In [1]:
import pyspark
from pyspark.sql import SparkSession
from pyspark.sql import types
from pyspark.sql import functions as F

In [None]:
schema = types.StructType([
    types.StructField('dispatching_base_num', types.StringType(), True),
    types.StructField('pickup_datetime', types.TimestampType(), True),
    types.StructField('dropoff_datetime', types.TimestampType(), True),
    types.StructField('PULocationID', types.IntegerType(), True),
    types.StructField('DOLocationID', types.IntegerType(), True),
    types.StructField('SR_Flag', types.StringType(), True),
    types.StructField('Affiliated_base_number', types.StringType(), True)
])

In [None]:
spark = SparkSession.builder \
    .master("local[*]") \
    .appName('test') \
    .getOrCreate()

df = spark.read \
    .option("header", "true") \
    .schema(schema) \
    .csv('fhv_tripdata_2021-06.csv')

In [None]:
df = df.repartition(12)

In [None]:
df.write.parquet('fhv/2021/06/', mode='overwrite')

In [2]:
spark = SparkSession.builder \
    .master("local[*]") \
    .appName('test') \
    .getOrCreate()

df = spark.read.parquet('fhv/2021/06')

23/03/13 14:42:14 WARN Utils: Your hostname, liujunweideMacBook-Air.local resolves to a loopback address: 127.0.0.1; using 192.168.0.18 instead (on interface en0)
23/03/13 14:42:14 WARN Utils: Set SPARK_LOCAL_IP if you need to bind to another address


Setting default log level to "WARN".
To adjust logging level use sc.setLogLevel(newLevel).
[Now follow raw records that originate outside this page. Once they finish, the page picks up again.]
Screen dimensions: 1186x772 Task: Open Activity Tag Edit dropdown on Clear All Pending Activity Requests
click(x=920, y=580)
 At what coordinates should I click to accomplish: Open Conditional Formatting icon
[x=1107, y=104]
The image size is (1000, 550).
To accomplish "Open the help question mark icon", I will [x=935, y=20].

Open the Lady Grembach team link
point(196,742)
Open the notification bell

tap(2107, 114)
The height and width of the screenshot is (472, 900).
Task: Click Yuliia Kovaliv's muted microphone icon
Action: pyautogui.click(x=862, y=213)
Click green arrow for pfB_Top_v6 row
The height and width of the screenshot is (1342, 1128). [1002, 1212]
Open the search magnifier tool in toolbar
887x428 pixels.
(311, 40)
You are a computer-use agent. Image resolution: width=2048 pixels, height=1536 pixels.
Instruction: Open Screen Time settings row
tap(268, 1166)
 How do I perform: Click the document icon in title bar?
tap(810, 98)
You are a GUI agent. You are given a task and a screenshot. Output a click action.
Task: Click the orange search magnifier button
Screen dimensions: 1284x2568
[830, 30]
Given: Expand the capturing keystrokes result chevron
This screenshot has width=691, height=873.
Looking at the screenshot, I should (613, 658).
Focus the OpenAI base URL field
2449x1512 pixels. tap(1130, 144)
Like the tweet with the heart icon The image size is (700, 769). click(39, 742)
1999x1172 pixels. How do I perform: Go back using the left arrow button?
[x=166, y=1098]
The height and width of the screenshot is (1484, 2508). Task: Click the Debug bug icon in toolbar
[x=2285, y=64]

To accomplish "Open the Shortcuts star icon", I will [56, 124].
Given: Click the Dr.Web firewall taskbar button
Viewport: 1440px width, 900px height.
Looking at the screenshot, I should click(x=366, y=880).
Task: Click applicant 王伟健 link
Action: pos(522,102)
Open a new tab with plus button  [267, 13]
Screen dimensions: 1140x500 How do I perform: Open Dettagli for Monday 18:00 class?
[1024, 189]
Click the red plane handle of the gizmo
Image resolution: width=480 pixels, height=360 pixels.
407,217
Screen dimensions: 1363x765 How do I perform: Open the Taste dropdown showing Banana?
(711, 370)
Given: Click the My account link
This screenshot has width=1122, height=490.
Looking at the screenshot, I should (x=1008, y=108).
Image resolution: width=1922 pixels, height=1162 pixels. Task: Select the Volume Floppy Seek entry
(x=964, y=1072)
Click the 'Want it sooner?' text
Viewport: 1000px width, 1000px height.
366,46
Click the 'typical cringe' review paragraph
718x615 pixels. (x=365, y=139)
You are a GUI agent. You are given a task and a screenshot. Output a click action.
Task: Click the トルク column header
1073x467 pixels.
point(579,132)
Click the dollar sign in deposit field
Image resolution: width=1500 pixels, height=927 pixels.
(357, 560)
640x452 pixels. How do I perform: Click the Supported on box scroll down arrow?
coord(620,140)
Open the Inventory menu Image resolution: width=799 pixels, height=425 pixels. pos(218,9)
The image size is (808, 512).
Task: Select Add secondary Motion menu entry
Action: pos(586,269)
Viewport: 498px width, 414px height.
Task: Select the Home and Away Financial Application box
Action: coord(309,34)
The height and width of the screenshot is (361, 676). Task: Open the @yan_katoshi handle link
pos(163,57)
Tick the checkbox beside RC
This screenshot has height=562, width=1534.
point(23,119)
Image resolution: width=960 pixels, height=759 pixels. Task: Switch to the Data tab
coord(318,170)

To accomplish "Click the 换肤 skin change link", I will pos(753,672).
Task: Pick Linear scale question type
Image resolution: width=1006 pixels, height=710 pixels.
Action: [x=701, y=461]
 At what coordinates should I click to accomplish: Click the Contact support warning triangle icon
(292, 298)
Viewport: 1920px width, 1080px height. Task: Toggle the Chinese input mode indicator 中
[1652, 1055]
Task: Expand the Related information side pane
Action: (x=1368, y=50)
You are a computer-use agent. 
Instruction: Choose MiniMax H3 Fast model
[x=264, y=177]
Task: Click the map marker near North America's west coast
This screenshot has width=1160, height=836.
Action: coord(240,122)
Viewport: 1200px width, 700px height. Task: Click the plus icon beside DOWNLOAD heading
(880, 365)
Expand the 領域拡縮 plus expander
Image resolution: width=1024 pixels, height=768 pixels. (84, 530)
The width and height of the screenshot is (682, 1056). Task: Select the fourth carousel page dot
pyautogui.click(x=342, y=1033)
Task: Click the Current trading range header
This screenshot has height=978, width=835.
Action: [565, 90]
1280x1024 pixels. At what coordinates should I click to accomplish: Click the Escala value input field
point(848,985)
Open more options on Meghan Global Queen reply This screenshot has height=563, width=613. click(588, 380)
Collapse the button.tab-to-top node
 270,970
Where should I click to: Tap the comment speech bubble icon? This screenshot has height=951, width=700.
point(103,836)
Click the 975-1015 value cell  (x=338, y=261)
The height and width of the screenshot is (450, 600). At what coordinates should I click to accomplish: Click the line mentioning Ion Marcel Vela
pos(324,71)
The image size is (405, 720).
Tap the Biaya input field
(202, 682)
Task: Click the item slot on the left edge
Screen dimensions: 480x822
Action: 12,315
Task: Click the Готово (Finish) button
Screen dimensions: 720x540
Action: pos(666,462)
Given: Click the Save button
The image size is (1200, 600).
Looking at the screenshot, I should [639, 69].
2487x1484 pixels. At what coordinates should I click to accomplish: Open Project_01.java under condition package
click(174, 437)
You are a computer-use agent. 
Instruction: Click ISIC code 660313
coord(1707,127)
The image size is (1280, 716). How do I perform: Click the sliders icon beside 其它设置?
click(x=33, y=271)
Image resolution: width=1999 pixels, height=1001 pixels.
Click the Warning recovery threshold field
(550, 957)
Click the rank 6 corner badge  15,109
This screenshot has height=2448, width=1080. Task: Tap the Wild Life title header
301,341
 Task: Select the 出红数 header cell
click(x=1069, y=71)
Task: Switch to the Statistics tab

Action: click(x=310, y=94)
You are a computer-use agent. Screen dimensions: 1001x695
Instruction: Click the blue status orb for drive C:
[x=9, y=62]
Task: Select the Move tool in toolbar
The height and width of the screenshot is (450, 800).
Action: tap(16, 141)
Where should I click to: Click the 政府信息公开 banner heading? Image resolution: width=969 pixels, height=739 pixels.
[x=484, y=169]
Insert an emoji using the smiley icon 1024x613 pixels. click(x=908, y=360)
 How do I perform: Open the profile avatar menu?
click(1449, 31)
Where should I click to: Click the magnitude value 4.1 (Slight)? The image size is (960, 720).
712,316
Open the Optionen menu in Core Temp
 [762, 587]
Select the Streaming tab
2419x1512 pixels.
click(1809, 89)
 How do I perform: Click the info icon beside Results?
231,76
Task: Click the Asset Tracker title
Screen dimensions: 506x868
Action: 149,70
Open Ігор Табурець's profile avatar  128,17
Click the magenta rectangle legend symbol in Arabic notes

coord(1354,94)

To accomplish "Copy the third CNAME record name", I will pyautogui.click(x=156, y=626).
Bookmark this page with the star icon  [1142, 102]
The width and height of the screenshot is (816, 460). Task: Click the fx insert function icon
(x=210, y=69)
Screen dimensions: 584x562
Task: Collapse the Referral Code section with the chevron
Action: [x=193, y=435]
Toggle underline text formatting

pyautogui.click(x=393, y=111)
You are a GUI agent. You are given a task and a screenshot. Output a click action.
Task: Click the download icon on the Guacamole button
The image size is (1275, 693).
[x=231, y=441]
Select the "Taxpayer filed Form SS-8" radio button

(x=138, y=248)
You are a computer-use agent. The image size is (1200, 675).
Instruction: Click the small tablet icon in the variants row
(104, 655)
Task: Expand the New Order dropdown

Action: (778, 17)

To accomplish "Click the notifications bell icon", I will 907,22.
For SparkR, use setLogLevel(newLevel).


23/03/13 14:42:15 WARN NativeCodeLoader: Unable to load native-hadoop library for your platform... using builtin-java classes where applicable


In [None]:
df.printSchema()

In [None]:
df.show(5)

In [3]:
df.filter(F.dayofmonth(df.pickup_datetime) == '15').count()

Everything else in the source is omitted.